With the debate on immigration reform still swirling, labor leaders are beginning to throw their support behind changing immigration policy.
President Obama met this week in Washington D.C., with more than a dozen labor leaders, which included the AFL-CIO, the Service Employees International Union and the United Farm Workers, among others to discuss his plan for immigration reform and its ties to improving the economy.
The meeting was described by AFL-CIO President Richard Trumka as "an excellent conversation."
"I think we are all on the same page," Trumka said after the meeting.

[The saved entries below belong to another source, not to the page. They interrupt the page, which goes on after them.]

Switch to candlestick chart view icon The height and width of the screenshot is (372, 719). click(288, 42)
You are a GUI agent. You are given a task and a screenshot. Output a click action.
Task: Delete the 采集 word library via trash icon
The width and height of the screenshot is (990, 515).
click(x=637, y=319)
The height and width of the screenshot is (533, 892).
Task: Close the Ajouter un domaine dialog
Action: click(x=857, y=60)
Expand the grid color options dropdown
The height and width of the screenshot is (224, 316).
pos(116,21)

It has been a busy few weeks on the immigration reform front, highlighted by President Obama's speech in Las Vegas on the need to fix the immigration system and the bipartisan "Gang of Eight" senators proposing a joint plan to provide a pathway to citizenship for undocumented immigrants while securing the border and calling for improved immigration background checks on workers.
In the wake of this push, business leaders are starting to become more vocal regarding their support for immigration reform. Exelon Corp. Chairman Emeritus John Rowe is one of those leaders.
While reiterating to the Chicago Sun-Times in an interview this week that skilled immigrant workers are needed, Rowe pointed out that businesses also need workers with lesser skills, who were "equally important" to have.
"We need people who are willing to work and pay taxes. The business case is more diligent people creates more growth, and more growth creates opportunity for people who are here as well as more recent immigrants," he said.
Noting that the president and other legislators in Washington seemed committed more than ever before, Rowe predicted, with 2-to-1 odds, that a deal on immigration reform would be struck this year.
While President Obama's immigration plan is largely supported by labor unions, there is still friction over immigration reform from their end largely due to conservative Republicans, such as U.S. Sen. Marco Rubio, R-Fla., pushing for a temporary guest worker program as part of immigration reform legislation.
While farming interests and the business community favor a temporary work program for undocumented immigrants, major union leaders are still against such a program, instead favoring guidelines that would improve, but not expand, guest worker programs.
Obama also seems to be gaining ground in the public eye on the way he has handled immigration reform, with a new poll from ABC this week showing that 49 percent of Americans approving his tackling of immigration issues, while 43 percent disapproved.